WHAT YOU SHOULD DO: Transcribe the records in full, keeping every word exactly as given.

MATERIAL FOR THIS TASK:
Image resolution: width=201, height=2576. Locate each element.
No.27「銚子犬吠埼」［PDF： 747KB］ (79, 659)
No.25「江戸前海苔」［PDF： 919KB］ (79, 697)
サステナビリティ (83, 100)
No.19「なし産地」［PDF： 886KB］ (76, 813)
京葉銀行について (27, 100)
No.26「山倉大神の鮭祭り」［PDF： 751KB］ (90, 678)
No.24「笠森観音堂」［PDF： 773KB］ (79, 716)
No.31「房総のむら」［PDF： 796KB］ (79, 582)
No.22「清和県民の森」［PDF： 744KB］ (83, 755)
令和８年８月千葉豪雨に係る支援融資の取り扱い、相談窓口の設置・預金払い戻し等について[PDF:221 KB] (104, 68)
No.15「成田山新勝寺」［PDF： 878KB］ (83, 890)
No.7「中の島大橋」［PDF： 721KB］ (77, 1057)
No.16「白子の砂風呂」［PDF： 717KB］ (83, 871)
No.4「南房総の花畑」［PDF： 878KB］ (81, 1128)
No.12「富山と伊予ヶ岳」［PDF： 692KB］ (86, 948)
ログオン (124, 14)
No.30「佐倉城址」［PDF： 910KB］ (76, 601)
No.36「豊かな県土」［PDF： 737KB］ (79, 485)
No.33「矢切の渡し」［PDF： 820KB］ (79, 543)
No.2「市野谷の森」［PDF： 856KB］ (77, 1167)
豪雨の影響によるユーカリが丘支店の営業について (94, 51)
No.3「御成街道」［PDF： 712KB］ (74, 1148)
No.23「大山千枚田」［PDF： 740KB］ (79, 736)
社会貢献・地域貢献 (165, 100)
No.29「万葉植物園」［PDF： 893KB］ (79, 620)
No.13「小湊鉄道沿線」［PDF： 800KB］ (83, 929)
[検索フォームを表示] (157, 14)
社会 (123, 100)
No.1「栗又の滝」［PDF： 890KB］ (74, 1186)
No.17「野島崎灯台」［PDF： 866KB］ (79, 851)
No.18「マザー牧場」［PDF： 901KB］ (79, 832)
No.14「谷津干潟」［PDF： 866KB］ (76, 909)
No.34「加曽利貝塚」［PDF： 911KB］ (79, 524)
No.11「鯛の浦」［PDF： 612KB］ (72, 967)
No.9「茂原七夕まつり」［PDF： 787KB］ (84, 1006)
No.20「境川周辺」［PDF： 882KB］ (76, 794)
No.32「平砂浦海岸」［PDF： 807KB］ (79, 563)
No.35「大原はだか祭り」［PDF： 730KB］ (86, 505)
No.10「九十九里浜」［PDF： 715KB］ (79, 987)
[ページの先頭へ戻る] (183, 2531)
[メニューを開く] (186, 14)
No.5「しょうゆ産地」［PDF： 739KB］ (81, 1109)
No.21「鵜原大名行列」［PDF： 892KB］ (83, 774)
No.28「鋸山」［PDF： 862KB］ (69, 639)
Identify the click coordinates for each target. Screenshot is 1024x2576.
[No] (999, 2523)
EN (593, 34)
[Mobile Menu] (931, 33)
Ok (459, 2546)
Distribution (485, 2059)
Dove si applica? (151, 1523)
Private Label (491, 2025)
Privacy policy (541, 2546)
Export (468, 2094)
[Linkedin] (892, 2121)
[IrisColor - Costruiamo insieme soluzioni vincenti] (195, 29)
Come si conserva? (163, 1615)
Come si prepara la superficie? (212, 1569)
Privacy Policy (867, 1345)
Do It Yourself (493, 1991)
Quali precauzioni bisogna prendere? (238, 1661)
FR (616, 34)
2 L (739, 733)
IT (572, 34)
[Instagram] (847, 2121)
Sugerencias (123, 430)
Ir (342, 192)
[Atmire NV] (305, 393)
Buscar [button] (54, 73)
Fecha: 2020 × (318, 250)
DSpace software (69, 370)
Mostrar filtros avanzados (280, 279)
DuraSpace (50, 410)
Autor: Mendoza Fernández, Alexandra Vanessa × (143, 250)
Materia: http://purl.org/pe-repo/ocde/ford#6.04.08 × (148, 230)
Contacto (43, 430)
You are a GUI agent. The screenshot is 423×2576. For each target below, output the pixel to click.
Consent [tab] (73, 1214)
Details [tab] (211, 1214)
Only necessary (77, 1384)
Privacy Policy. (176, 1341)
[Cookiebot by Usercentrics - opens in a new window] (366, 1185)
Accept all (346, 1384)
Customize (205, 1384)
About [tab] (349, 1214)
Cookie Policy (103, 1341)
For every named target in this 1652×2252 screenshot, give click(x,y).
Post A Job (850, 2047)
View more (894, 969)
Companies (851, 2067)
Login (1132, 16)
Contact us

EXERCISE SOLUTION:
Image resolution: width=201, height=2576. Locate each element.
No.27「銚子犬吠埼」［PDF： 747KB］ (79, 659)
No.25「江戸前海苔」［PDF： 919KB］ (79, 697)
サステナビリティ (83, 100)
No.19「なし産地」［PDF： 886KB］ (76, 813)
京葉銀行について (27, 100)
No.26「山倉大神の鮭祭り」［PDF： 751KB］ (90, 678)
No.24「笠森観音堂」［PDF： 773KB］ (79, 716)
No.31「房総のむら」［PDF： 796KB］ (79, 582)
No.22「清和県民の森」［PDF： 744KB］ (83, 755)
令和８年８月千葉豪雨に係る支援融資の取り扱い、相談窓口の設置・預金払い戻し等について[PDF:221 KB] (104, 68)
No.15「成田山新勝寺」［PDF： 878KB］ (83, 890)
No.7「中の島大橋」［PDF： 721KB］ (77, 1057)
No.16「白子の砂風呂」［PDF： 717KB］ (83, 871)
No.4「南房総の花畑」［PDF： 878KB］ (81, 1128)
No.12「富山と伊予ヶ岳」［PDF： 692KB］ (86, 948)
ログオン (124, 14)
No.30「佐倉城址」［PDF： 910KB］ (76, 601)
No.36「豊かな県土」［PDF： 737KB］ (79, 485)
No.33「矢切の渡し」［PDF： 820KB］ (79, 543)
No.2「市野谷の森」［PDF： 856KB］ (77, 1167)
豪雨の影響によるユーカリが丘支店の営業について (94, 51)
No.3「御成街道」［PDF： 712KB］ (74, 1148)
No.23「大山千枚田」［PDF： 740KB］ (79, 736)
社会貢献・地域貢献 (165, 100)
No.29「万葉植物園」［PDF： 893KB］ (79, 620)
No.13「小湊鉄道沿線」［PDF： 800KB］ (83, 929)
[検索フォームを表示] (157, 14)
社会 (123, 100)
No.1「栗又の滝」［PDF： 890KB］ (74, 1186)
No.17「野島崎灯台」［PDF： 866KB］ (79, 851)
No.18「マザー牧場」［PDF： 901KB］ (79, 832)
No.14「谷津干潟」［PDF： 866KB］ (76, 909)
No.34「加曽利貝塚」［PDF： 911KB］ (79, 524)
No.11「鯛の浦」［PDF： 612KB］ (72, 967)
No.9「茂原七夕まつり」［PDF： 787KB］ (84, 1006)
No.20「境川周辺」［PDF： 882KB］ (76, 794)
No.32「平砂浦海岸」［PDF： 807KB］ (79, 563)
No.35「大原はだか祭り」［PDF： 730KB］ (86, 505)
No.10「九十九里浜」［PDF： 715KB］ (79, 987)
[ページの先頭へ戻る] (183, 2531)
[メニューを開く] (186, 14)
No.5「しょうゆ産地」［PDF： 739KB］ (81, 1109)
No.21「鵜原大名行列」［PDF： 892KB］ (83, 774)
No.28「鋸山」［PDF： 862KB］ (69, 639)
Identify the click coordinates for each target. Screenshot is 1024x2576.
[No] (999, 2523)
EN (593, 34)
[Mobile Menu] (931, 33)
Ok (459, 2546)
Distribution (485, 2059)
Dove si applica? (151, 1523)
Private Label (491, 2025)
Privacy policy (541, 2546)
Export (468, 2094)
[Linkedin] (892, 2121)
[IrisColor - Costruiamo insieme soluzioni vincenti] (195, 29)
Come si conserva? (163, 1615)
Come si prepara la superficie? (212, 1569)
Privacy Policy (867, 1345)
Do It Yourself (493, 1991)
Quali precauzioni bisogna prendere? (238, 1661)
FR (616, 34)
2 L (739, 733)
IT (572, 34)
[Instagram] (847, 2121)
Sugerencias (123, 430)
Ir (342, 192)
[Atmire NV] (305, 393)
Buscar [button] (54, 73)
Fecha: 2020 × (318, 250)
DSpace software (69, 370)
Mostrar filtros avanzados (280, 279)
DuraSpace (50, 410)
Autor: Mendoza Fernández, Alexandra Vanessa × (143, 250)
Materia: http://purl.org/pe-repo/ocde/ford#6.04.08 × (148, 230)
Contacto (43, 430)
You are a GUI agent. The screenshot is 423×2576. For each target below, output the pixel to click.
Consent [tab] (73, 1214)
Details [tab] (211, 1214)
Only necessary (77, 1384)
Privacy Policy. (176, 1341)
[Cookiebot by Usercentrics - opens in a new window] (366, 1185)
Accept all (346, 1384)
Customize (205, 1384)
About [tab] (349, 1214)
Cookie Policy (103, 1341)
For every named target in this 1652×2252 screenshot, give click(x,y).
Post A Job (850, 2047)
View more (894, 969)
Companies (851, 2067)
Login (1132, 16)
Contact us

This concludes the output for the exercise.